----- Extracted information
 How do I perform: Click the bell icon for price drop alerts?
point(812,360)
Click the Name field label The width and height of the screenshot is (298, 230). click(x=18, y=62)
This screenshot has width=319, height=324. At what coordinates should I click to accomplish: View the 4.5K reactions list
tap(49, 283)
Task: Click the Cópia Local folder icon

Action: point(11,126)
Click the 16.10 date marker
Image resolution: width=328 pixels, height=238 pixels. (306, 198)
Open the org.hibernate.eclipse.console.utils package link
----------
----- Extracted information
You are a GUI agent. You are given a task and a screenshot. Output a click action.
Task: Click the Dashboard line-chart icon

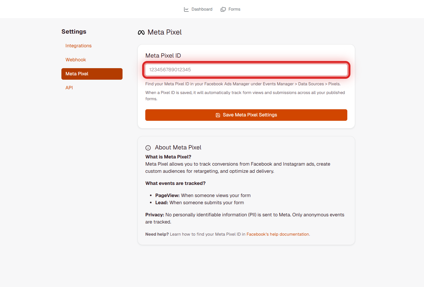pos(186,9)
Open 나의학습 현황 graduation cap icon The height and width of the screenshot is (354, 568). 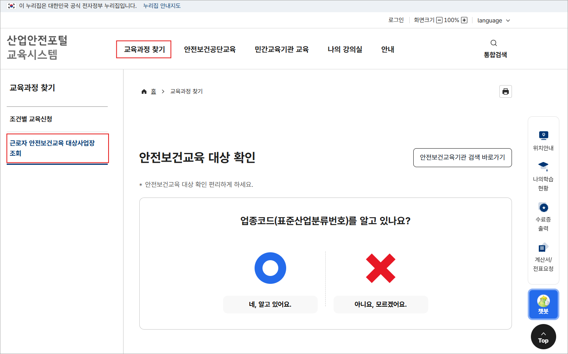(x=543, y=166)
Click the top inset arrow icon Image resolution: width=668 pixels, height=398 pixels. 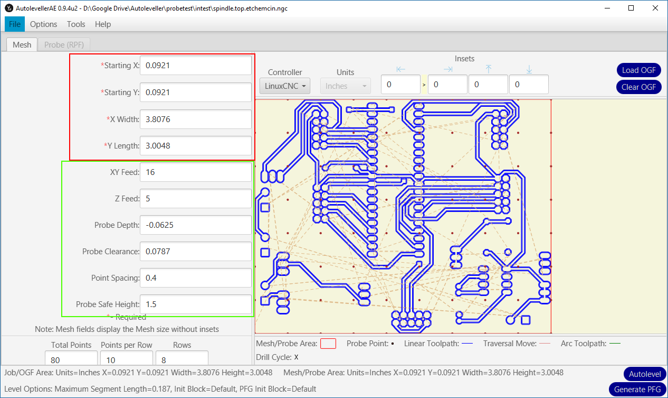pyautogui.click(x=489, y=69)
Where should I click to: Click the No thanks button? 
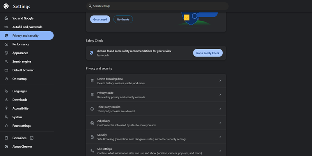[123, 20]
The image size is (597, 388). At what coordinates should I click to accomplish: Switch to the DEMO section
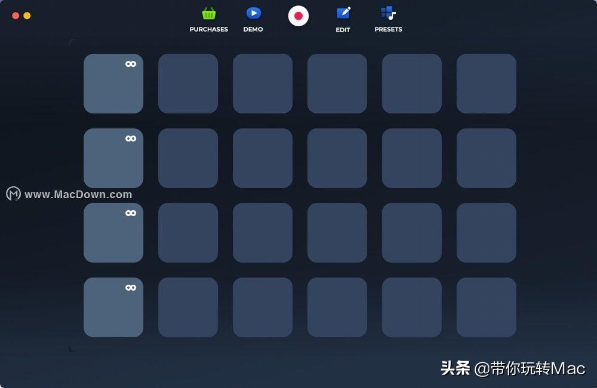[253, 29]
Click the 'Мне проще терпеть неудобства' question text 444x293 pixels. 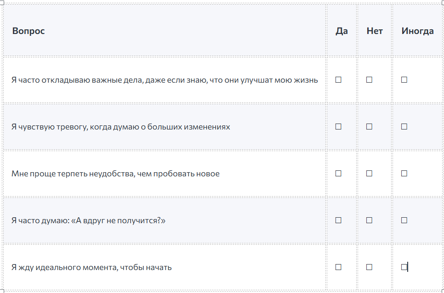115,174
----------
- [Prompt]:
Copy out only the lines above from the one with "How do I perform: Click" to the one with "Open the org.hibernate.eclipse.console.utils", inclusive, exactly as they stand.

- [Exercise solution]:
 How do I perform: Click the bell icon for price drop alerts?
point(812,360)
Click the Name field label The width and height of the screenshot is (298, 230). click(x=18, y=62)
This screenshot has width=319, height=324. At what coordinates should I click to accomplish: View the 4.5K reactions list
tap(49, 283)
Task: Click the Cópia Local folder icon

Action: point(11,126)
Click the 16.10 date marker
Image resolution: width=328 pixels, height=238 pixels. (306, 198)
Open the org.hibernate.eclipse.console.utils package link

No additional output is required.